Lätt mjölk is low fat milk.
Mellan mjölk (literally – middle milk) is milk with somewhat reduced fat content.
And then you have your standard mjölk – full fat milk.
Cheese is simply “ost” and there’s again a mind-boggling array of varieties of kinds of types of flavores of it. The most popular (at least it seems so in our town) is hushållost, which comes in huge plastic packages. And by “huge”, I mean really huge – the things are a kilo each, or more. I don’t know about you, but it would take me about a year, if not longer, to eat a kilo of cheese.

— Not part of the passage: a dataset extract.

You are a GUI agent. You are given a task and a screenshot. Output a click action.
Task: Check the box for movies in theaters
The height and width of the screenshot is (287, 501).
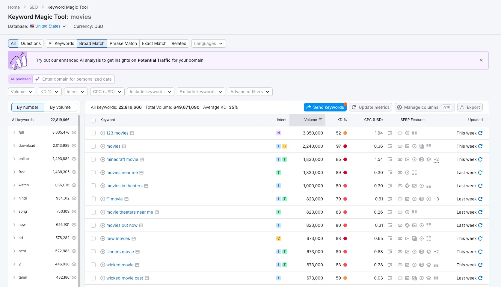point(93,186)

One of the largest producers of dairy in Sweden, and actually – in the world, is Arla. The company has a website in several languages, and the Swedish version makes for a surprisingly easy read. They even have a section where you can search for recipes (sök recept) or if you’re like me, too lazy to search, go straight to Arla Köket to read about the new cooking ideas. Check it out!
Now, let’s see just what kind of mess my dearly beloved will make on Saturday when he’s doing the laundry. I can’t wait to find out! LOL!